Führungswechsel innerhalb der Agenturgruppe
Reichl leite seit 2020 als Geschäftsführer ReichlundPartner Digital und sei innerhalb der Gruppe für den Ausbau digitaler Kompetenzen verantwortlich gewesen. In seiner neuen Rolle als Group CEO übernehme er laut Unternehmen die Gesamtverantwortung für die Weiterentwicklung der Agenturgruppe mit rund 170 Mitarbeitern an den Standorten Wien, Linz und Graz.
Rolle der Gründer
Silvia und Rainer Reichl bleiben dem Unternehmen weiterhin erhalten. Sie unterstützen den Angaben zufolge die Führungsteams der einzelnen Units bei der strategischen Weiterentwicklung und begleiten den laufenden Transformationsprozess der Agenturgruppe.
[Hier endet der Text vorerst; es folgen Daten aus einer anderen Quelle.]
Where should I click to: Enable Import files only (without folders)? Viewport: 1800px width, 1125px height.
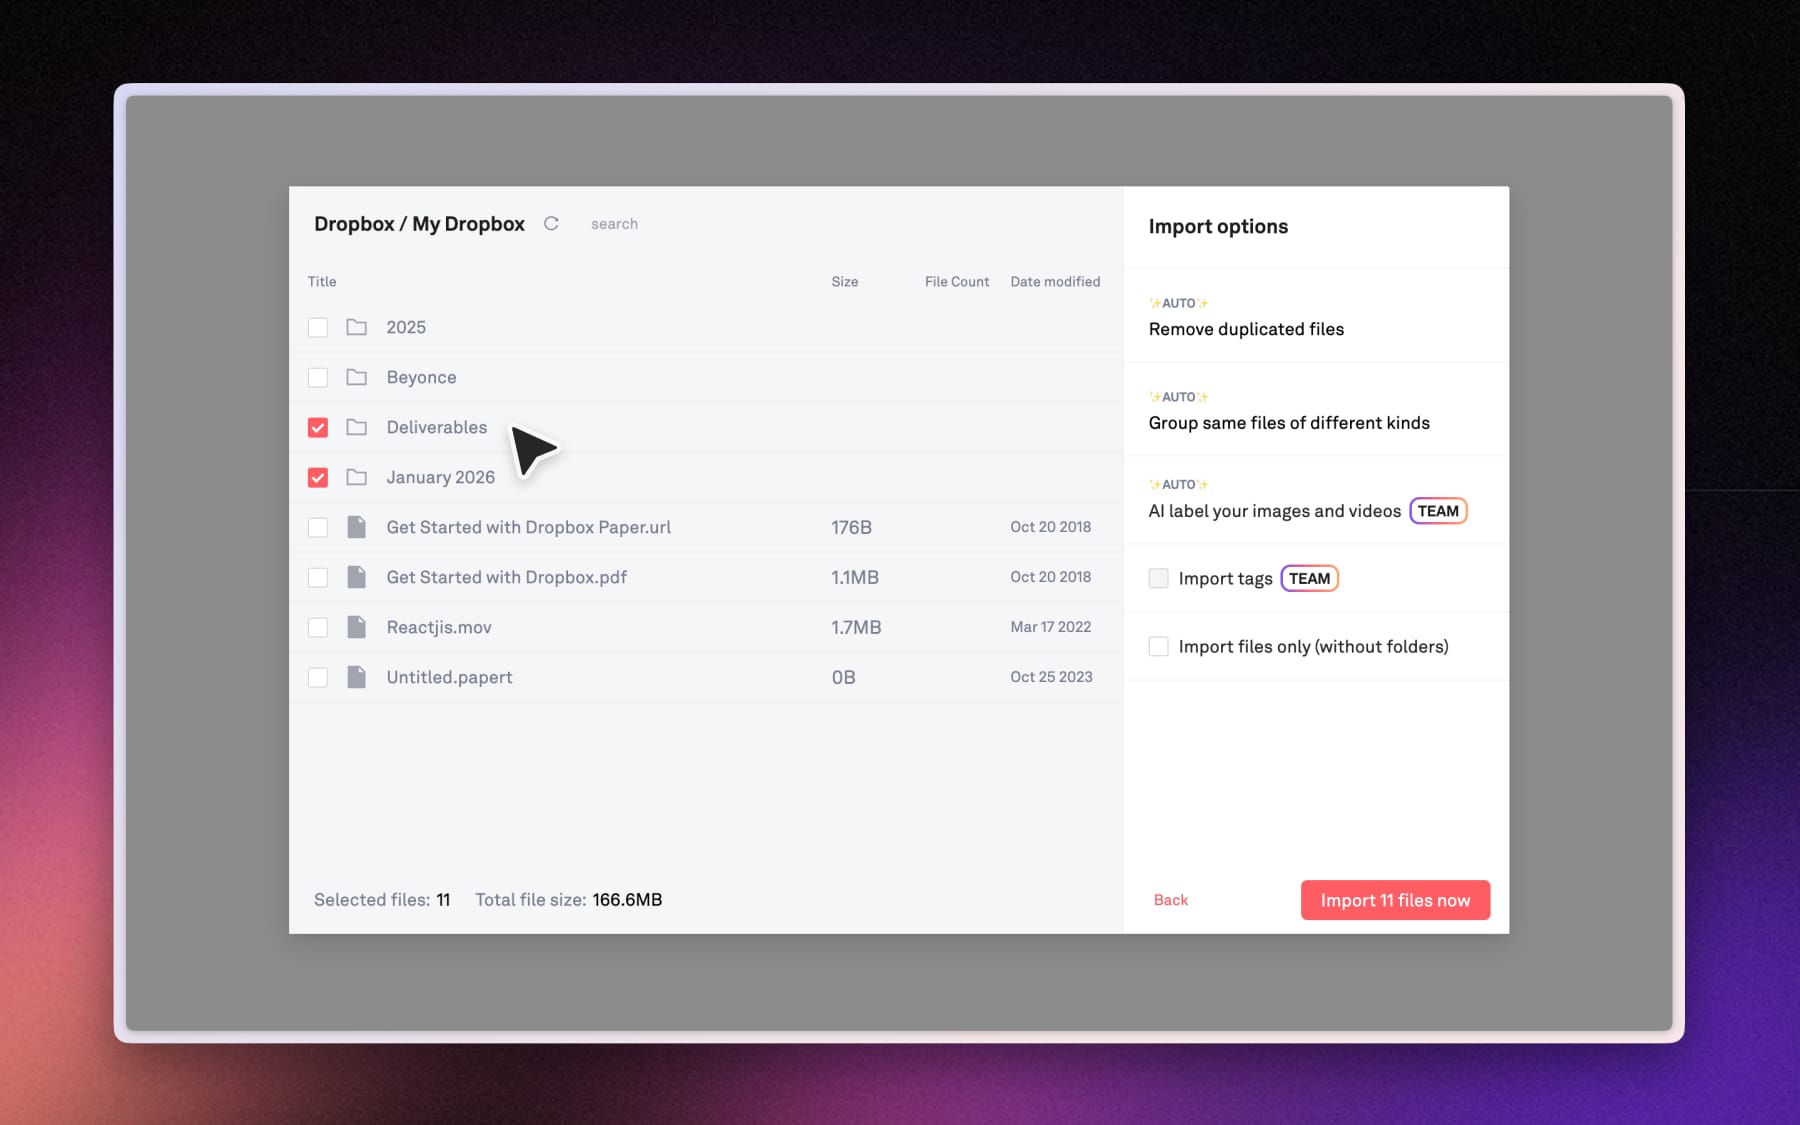point(1158,647)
„Unser Anspruch war und ist es, Unternehmen mit Ideen voranzubringen, die wirklich wirken – basierend auf einem tiefen Verständnis von Märkten, Zielgruppen und Geschäftsmodellen. Unsere Ideen erzeugen nicht nur Aufmerksamkeit, sondern liefern messbare Erfolge: im Markenaufbau, in der Kundengewinnung- und bindung, in der digitalen Transformation, in der Nachhaltigkeit, sowie im Employer Branding. Jetzt ist für mich der richtige Zeitpunkt, Verantwortung zu übernehmen und die Agentur konsequent für neues, frisches Denken zu öffnen – aufbauend auf dem Wertesystem, das REICHLUNDPARTNER zu einer der leistungsstärksten Agenturgruppen Österreichs gemacht hat. Genau das ist die ideale Startrampe, um im spannenden Zeitalter von heute bestens für die Herausforderungen unserer Kunden von morgen vorbereitet zu sein“, so Matthias Reichl.
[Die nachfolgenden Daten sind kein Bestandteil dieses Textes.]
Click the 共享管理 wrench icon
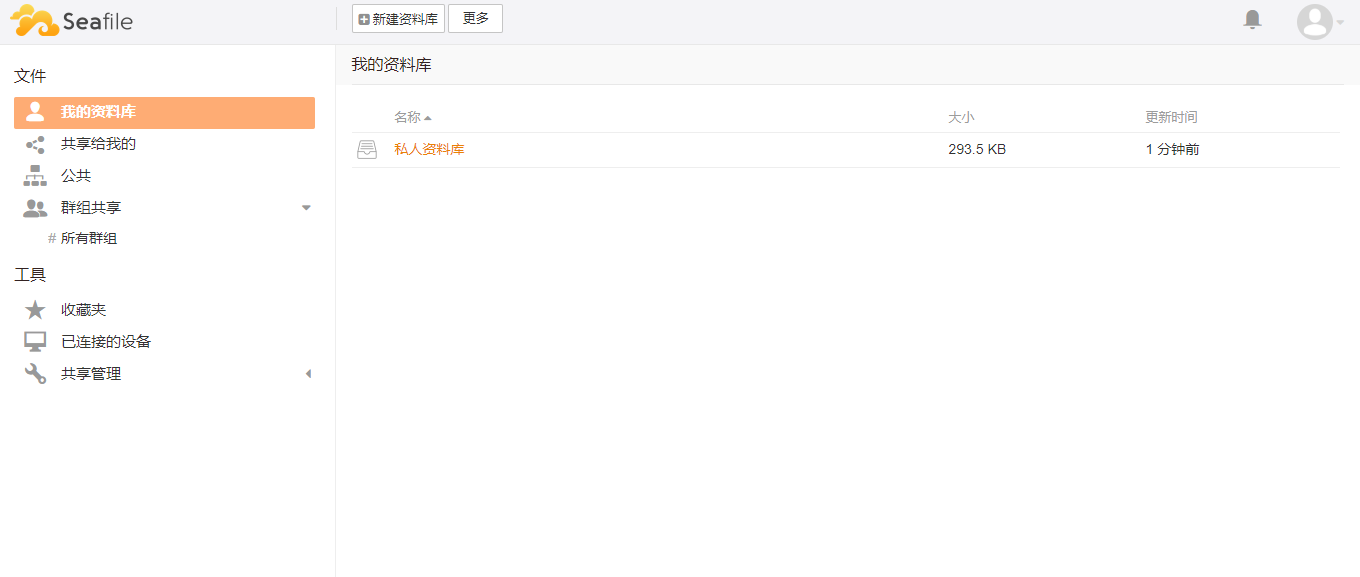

Ausrichtung und Leistungsportfolio
ReichlundPartner stehe für integrierte Marketingkommunikation in den Bereichen Werbung, Media, Digital, PR, Social Media und Events. Die einzelnen Units würden weiterhin eigenständig geführt, wobei Kunden laut Unternehmen zwischen einer ganzheitlichen Betreuung durch die Full-Service-Struktur oder der Zusammenarbeit mit spezialisierten Einheiten wählen könnten.